Uganda’s president urges lawmakers to remove death penalty provision from anti-gay bill
By Godfrey Olukya, APThursday, January 7, 2010
Ugandan president urges softening of anti-gay bill
KAMPALA, Uganda — Gay Ugandans likely won’t face the death penalty after the president said he opposed the provision in proposed legislation, but an international gay rights group said Thursday even a watered-down bill would be repressive.
President Yoweri Museveni has told colleagues he believes the bill is too harsh and has encouraged his ruling National Resistance Movement Party to overturn the death sentence provision, which would apply to sexually active gays living with HIV or in cases of same-sex rape according to a copy of the draft law.
The proposed bill, though, says anyone convicted of a homosexual act — which includes touching someone of the same sex with the intent of committing a homosexual act — would face life imprisonment. It is unclear whether Museveni supports that provision or not.
Gay rights activists say the bill, introduced in the fall of 2009, promotes hatred and could set back efforts to combat HIV/AIDS in the conservative East African country. Protests already have been held in London, New York and Washington.
London-based gay-rights activist Peter Tatchell said even if the death penalty is removed from the bill, it will still contradict several major international conventions on human rights, which could cause donors to reduce their aid to Uganda.
The new bill, he said, builds on Uganda’s prohibitions against homosexuality by including Ugandans living abroad and by expanding the definition of homosexual acts to include touching. The draft law stipulates that Ugandans abroad can be extradited and punished.
“Even a softened bill will be extremely repressive and discriminatory,” Tatchell told The Associated Press. “Even before this new law, homosexual relations were punishable by life imprisonment and there was widespread homophobic discrimination and mob violence.
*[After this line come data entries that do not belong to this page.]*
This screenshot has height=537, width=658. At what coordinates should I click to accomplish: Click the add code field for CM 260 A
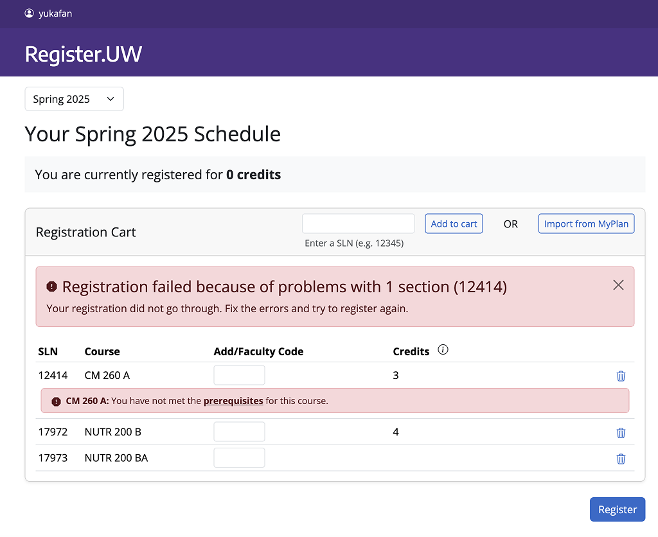pos(239,375)
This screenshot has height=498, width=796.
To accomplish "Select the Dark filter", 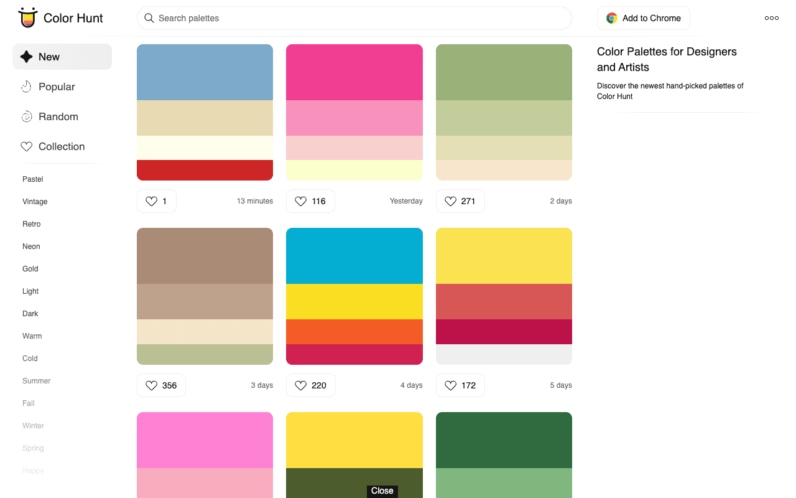I will click(x=30, y=314).
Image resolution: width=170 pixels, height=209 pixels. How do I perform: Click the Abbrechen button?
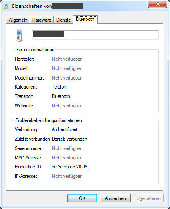[115, 198]
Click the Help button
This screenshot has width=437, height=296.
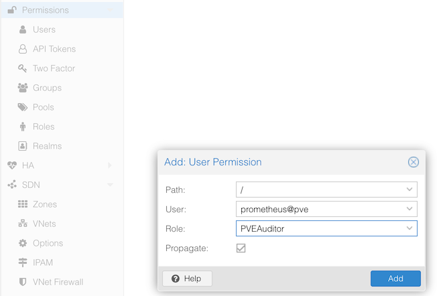click(x=187, y=279)
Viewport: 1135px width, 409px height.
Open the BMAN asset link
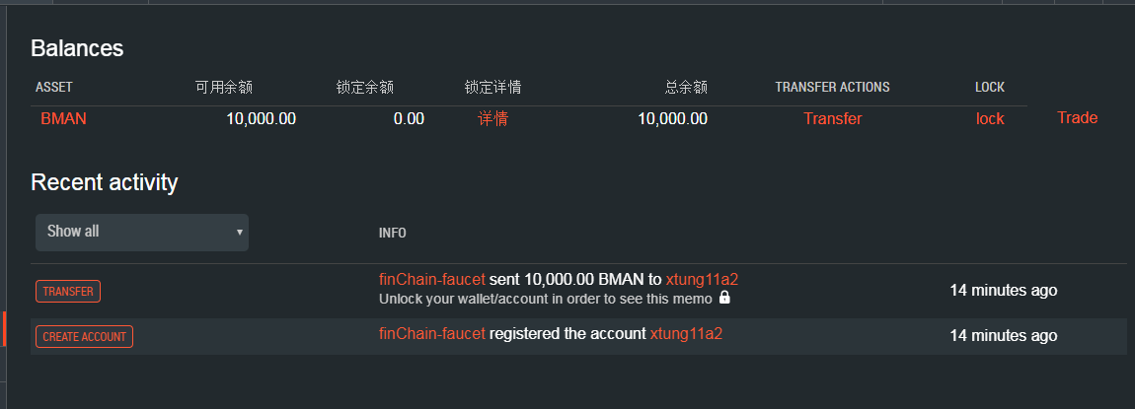[x=63, y=118]
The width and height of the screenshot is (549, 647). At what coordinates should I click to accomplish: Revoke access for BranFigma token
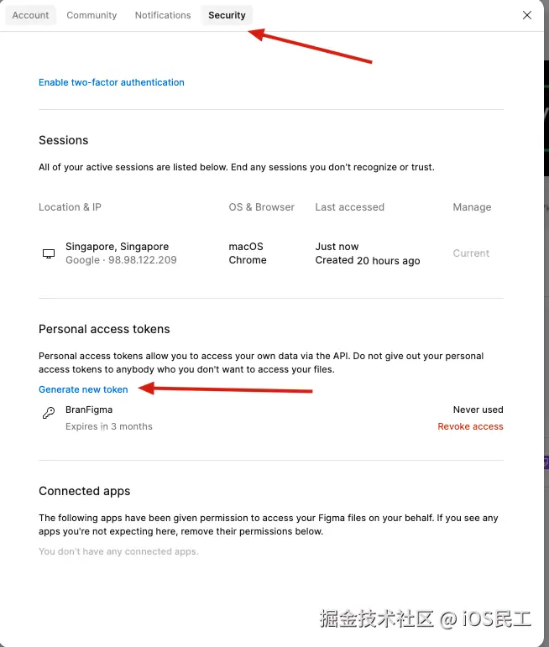[470, 426]
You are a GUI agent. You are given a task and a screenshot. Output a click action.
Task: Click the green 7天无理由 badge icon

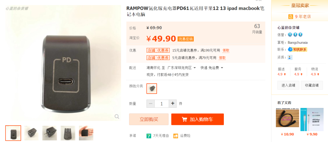pos(149,136)
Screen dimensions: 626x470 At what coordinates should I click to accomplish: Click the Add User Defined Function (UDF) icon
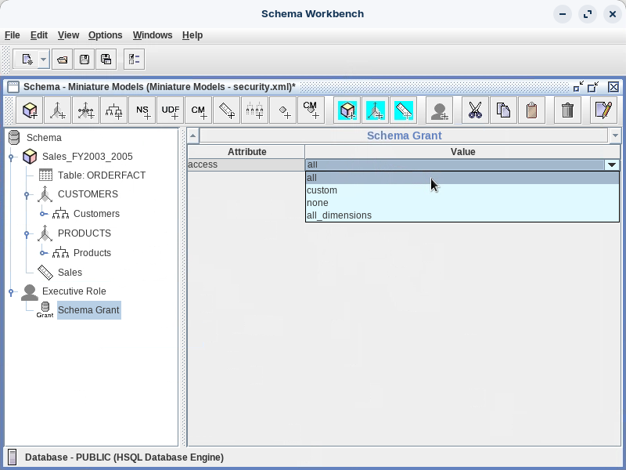point(171,110)
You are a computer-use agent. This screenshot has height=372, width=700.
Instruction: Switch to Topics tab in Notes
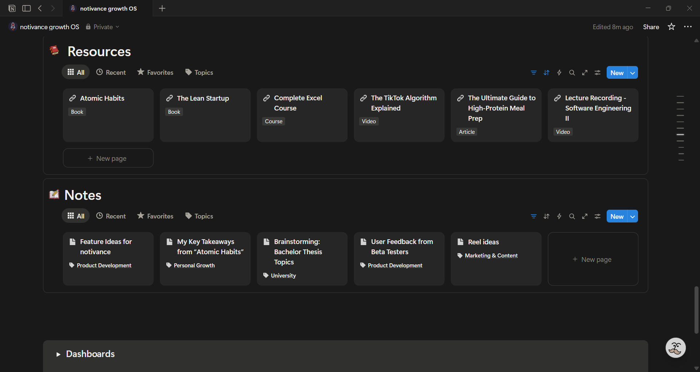[199, 216]
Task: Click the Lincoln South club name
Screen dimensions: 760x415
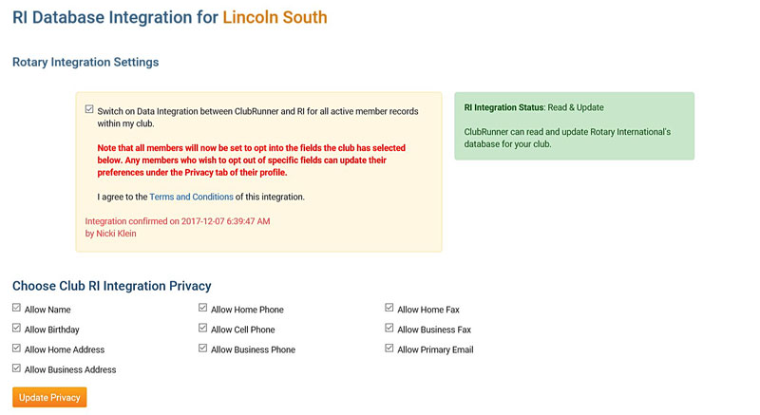Action: tap(275, 17)
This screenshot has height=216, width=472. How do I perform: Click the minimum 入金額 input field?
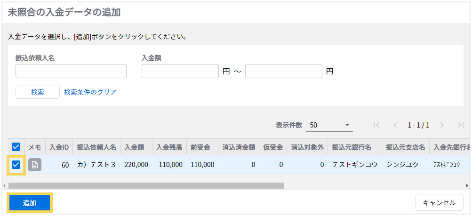point(180,71)
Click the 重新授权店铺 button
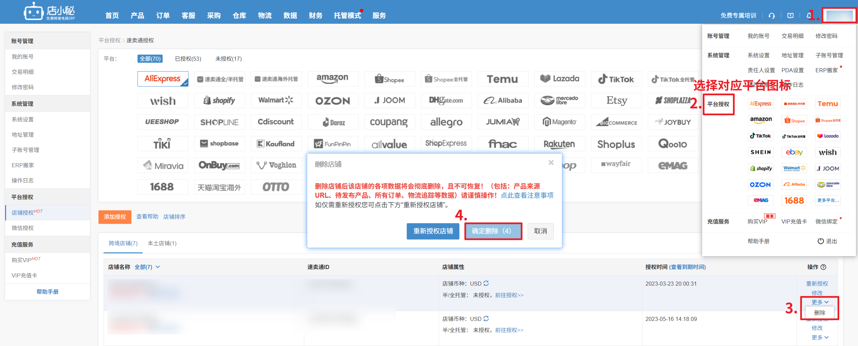 point(433,231)
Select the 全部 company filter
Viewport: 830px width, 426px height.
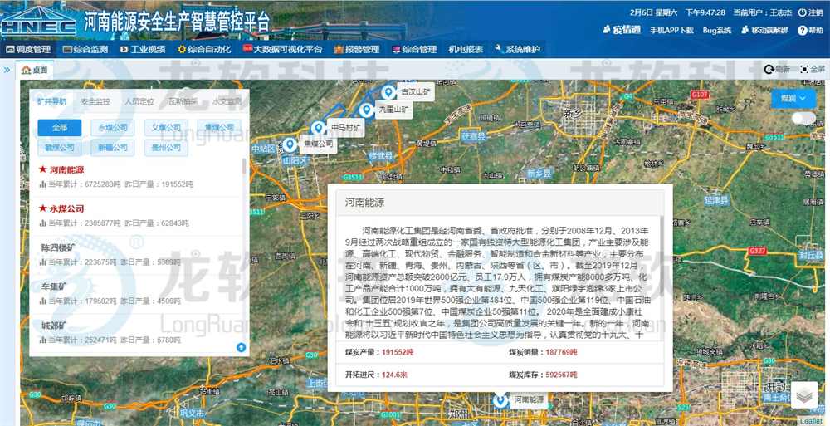pos(59,127)
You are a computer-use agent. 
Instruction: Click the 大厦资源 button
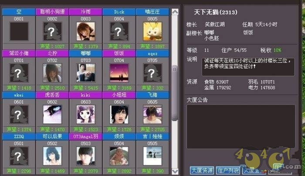click(202, 170)
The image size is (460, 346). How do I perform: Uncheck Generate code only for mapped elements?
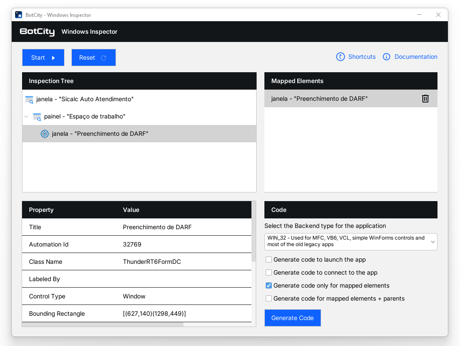(269, 285)
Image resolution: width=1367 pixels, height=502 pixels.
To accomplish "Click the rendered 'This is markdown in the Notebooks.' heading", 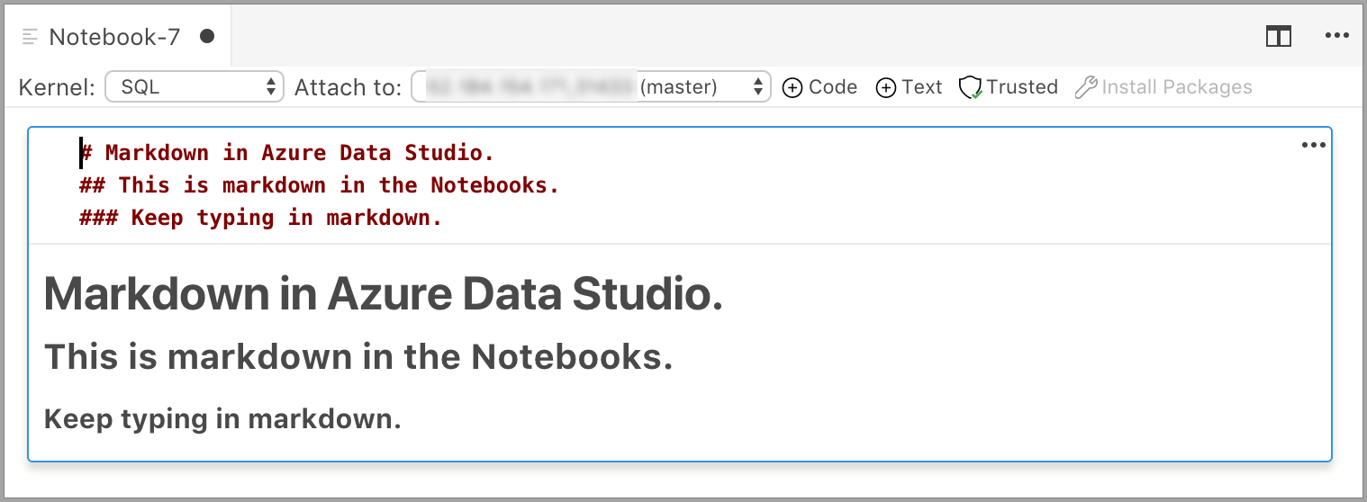I will click(358, 357).
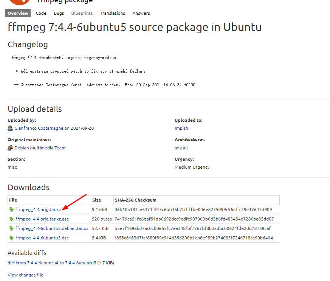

The status quo won’t change.”
A top minister suggested scrapping the death penalty in favor of counseling.
“The death penalty is likely to be removed,” said James Nsaba Buturo, Uganda’s minister of state for ethics and integrity. “The president doesn’t believe in killing gays. I also don’t believe in it. I think gays can be counseled and they stop the bad habit.”
Ruling party spokeswoman Mary Karoro Okurut said she also agrees with the president that some punishments in the bill should be dropped. But she said she will still push for a modified version of the bill when it comes to parliament in late February or early March.
“Although the president is against some parts of the bill, the bill has to stay,” she said. “(Homosexuality) is not allowed in African culture. We have to protect the children in schools who are being recruited into homosexual activities.”
Frank Mugisha, leader of Sex Minorities Uganda, said the gay-rights group will campaign for and support Museveni in the 2011 polls because of his opposition to the bill’s harsher provisions.
“If one scratches your back you also scratch his back,” Mugisha said. “Museveni’s action shows that he is a true democrat. As a head of state he is doing the right thing of protecting all interests of its citizens, including those of the minorities.”
Tatchell said he was “very surprised” that the Ugandan group would endorse the president, whose government banned same-sex marriage in 2005.
“Museveni is using gay people as a scapegoat just as Mugabe did in Zimbabwe and Hitler did in Germany,” he said. “It’s an easy way to deflect public attention away from the Ugandan government’s failure to tackle poverty and human rights abuses.”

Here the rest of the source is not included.